What is required >> Print, exactly and completely, the data that appears below.

Provided information >>
----------------
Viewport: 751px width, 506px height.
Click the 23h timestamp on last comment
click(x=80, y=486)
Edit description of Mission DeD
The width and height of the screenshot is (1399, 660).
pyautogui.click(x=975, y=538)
----------------
Exercise response >>
Viewport: 751px width, 506px height.
Click the 23h timestamp on last comment
click(x=80, y=486)
Edit description of Mission DeD
The width and height of the screenshot is (1399, 660).
pyautogui.click(x=975, y=538)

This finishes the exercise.